Jordan Alexander and Savannah Lee Smith in “Gossip Girl” (306650)
Credit: Karolina Wojtasik/HBO Max photos

Face it, African American people are a culture in the United States. We are cool because we are, so I understand why there are several African American female leads in HBO Max’s reboot of “Gossip Girl.”

Not taking anything away from the original “Gossip Girl,” because that bold series opened the doors for shows like “Elite” (Netflix), “Generation” (HBO Max), and “Euphoria” (HBO Max), the latter being one of the best television series that I’ve ever seen about the topic of addiction.

But back to the unrealistic world of the revamped “Gossip Girl,” where two young women of color are used as visual props with much of the same creative team for the original series returning, including showrunner Joshua Safran and original series co-creators Josh Schwartz and Stephanie Savage. The journey might feel familiar, since “Gossip Girl” takes us back to Constance Billard, where privileged students (mostly white) are rigorously trained to follow their parents as titans of industry, with enough wealth and juicy gossip to earn a story in “Vanity Fair” and frequent items dropped in Page Six.

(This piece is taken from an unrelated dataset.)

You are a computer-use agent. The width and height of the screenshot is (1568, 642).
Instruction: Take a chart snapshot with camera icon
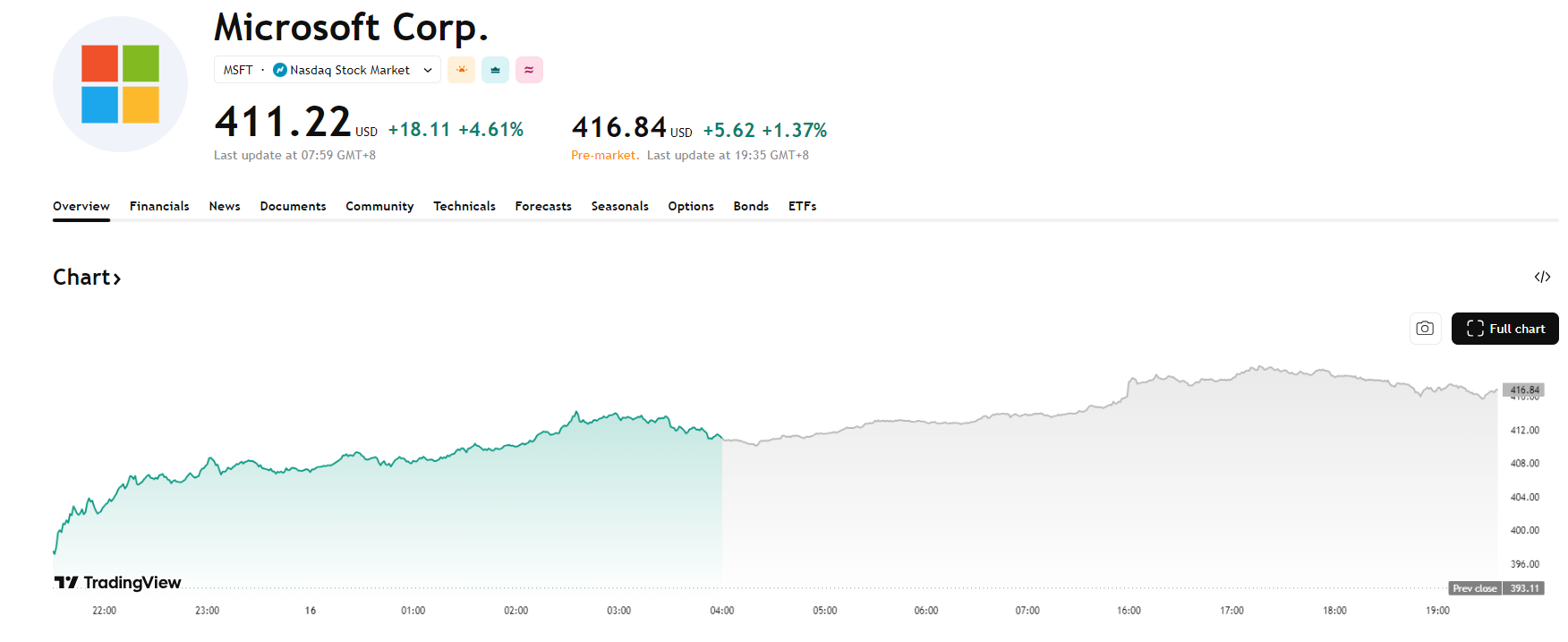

Every high school story about bullies needs a rising star, and this

school’s Queen Bee is Julien (Jordan Alexander, www.instagram.com/thejordanalexander/?hl=en), a stunning, biracial Instagram superstar and daughter of a music industry mogul (Luke Kirby). Julien is locked in a love relationship with an uber-wealthy white young man, Obie (Eli Brown) who appears to be “woke” with an honest-to-goodness conscience.

Their crew includes Monet (Savannah Smith, @ssavannahsmith ) who is African American, Luna (Zion Moreno), Audrey (Emily Alyn Lind), who’s in a rather boring but loving monogamous relationship with Aki (Evan Mock), and pansexual Max Wolfe (Thomas Doherty).

A high school is a prime place for drama, and it begins with the arrival of Zoya (Whitney Peak, @WhitneyPeak), the African American new girl from Buffalo. Spoiler alert, Julien and Zoya are half-sisters. So the question looms, will the two get along, or will they ignite WWIII that will, eventually, tear the community into tiny, bite-sized pieces?

Set in a world where social media plays a tool to social contact and is the gateway to money and a kind of fame, you find yourself wishing that they had the answers, which they don’t. But maybe they don’t want that kind of responsibility; after all, they live in a world built by New York intelligentsia where pop culture is like gas for a moving car.

It’s an interesting choice to set the reboot in a post-COVID world just as the kids are returning to in-person schooling after a year of virtual classrooms. They skirt diving into how the isolation impacted their world. The writing is smart, and although most of the key characters are still under 18, there are enough bits and love triangles to keep 20- and 30-year-olds engaged. There is the required eye candy in the casting and it’s very much up to CW standards.

“Gossip Girl”—the original—set the tone for a sexy experience full of gossip, bullies, and more. As for the HBO Max’s reboot, with three African American girls in the mix, I do have hope that the series will dare to go deeper.